Google’s Cloud Launcher is now the GCP Marketplace, adds container-based applications

Cloud Launcher has long been Google’s marketplace for cloud-based applications from third-party vendors that lets you deploy them in Google’s cloud with just a few clicks. That name never quite highlighted that Cloud Launcher also included commercial applications and that Google could handle the billing for those and combine it with a user’s regular GCP bill, so the company has now decided to rebrand the services as the GCP Marketplace.

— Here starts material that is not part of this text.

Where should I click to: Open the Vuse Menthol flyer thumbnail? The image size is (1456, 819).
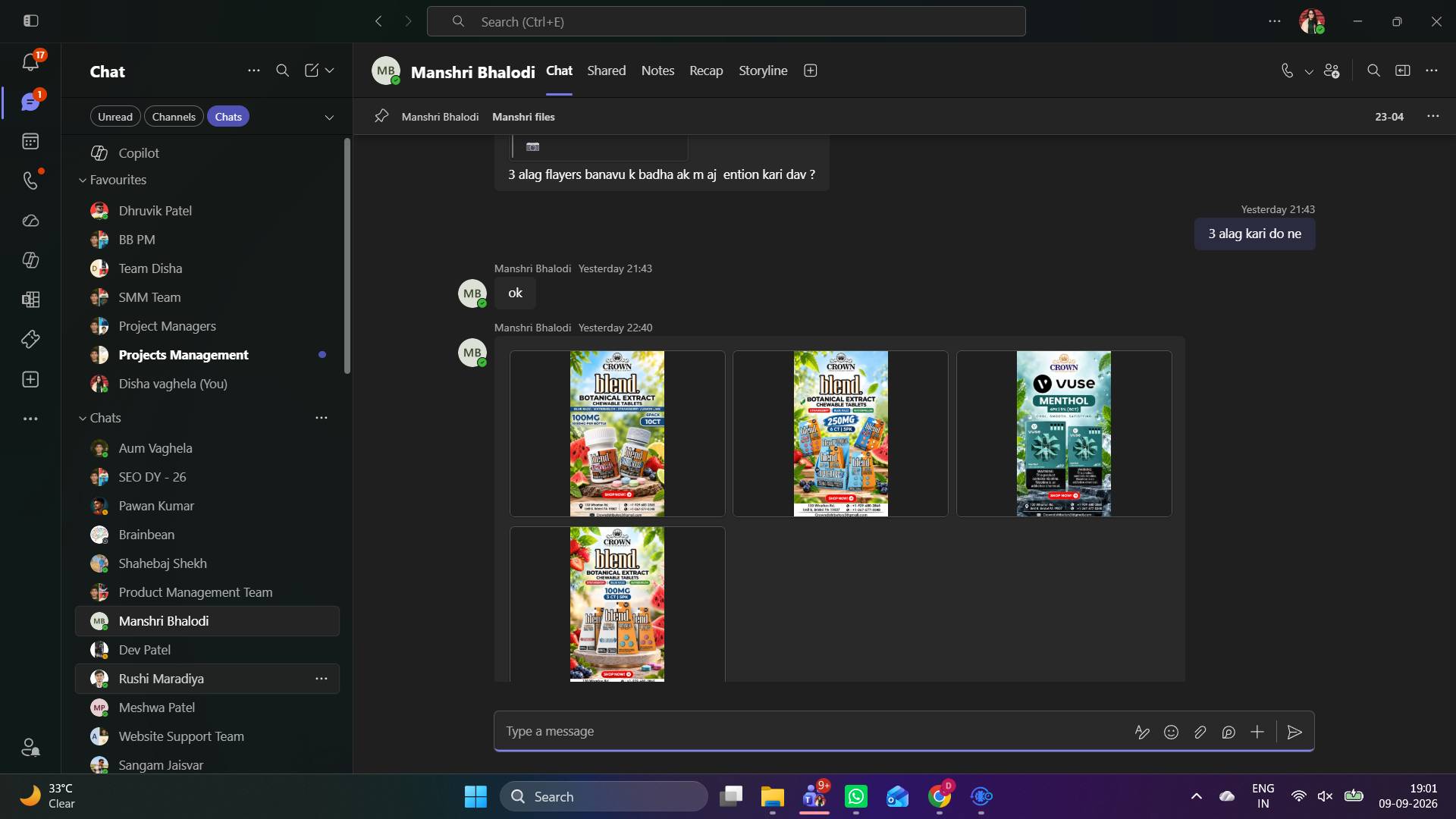tap(1064, 434)
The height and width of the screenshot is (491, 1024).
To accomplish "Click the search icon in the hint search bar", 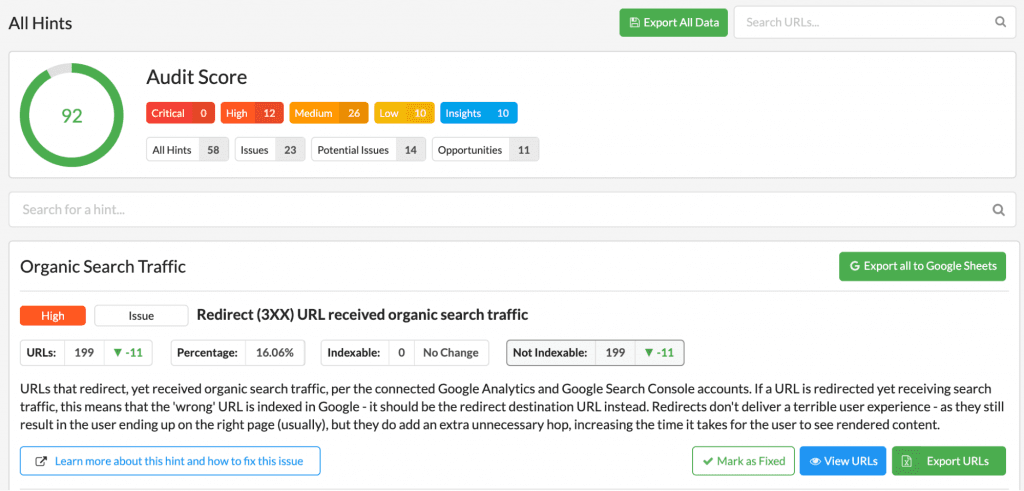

That’s not all, though. With today’s update, Google is adding both commercial and open source container-based applications to the service, which users can easily deploy to the Google Kubernetes Engine (or any other Kubernetes service). Until today, the marketplace only featured traditional virtual machines, but a lot of customers were surely looking for container support, too.

As Google rightly argues, Kubernetes Engine can take a lot of the hassle out of managing containers, but deploying them to a Kubernetes cluster is still often a manual process. Google promises that it’ll only take a click to deploy an application from the marketplace to the Kubernetes Engine or any other Kubernetes deployment.

As Google Cloud product manager Brian Singer told me, his team worked closely with the Kubernetes Engine team to make this integration as seamless as possible. The solutions that are in the marketplace today include developer tools like GitLab, graph database Neo4j, the Kasten data management service, as well as open-source projects like WordPress, Spark, Elasticsearch, Nginx and Cassandra.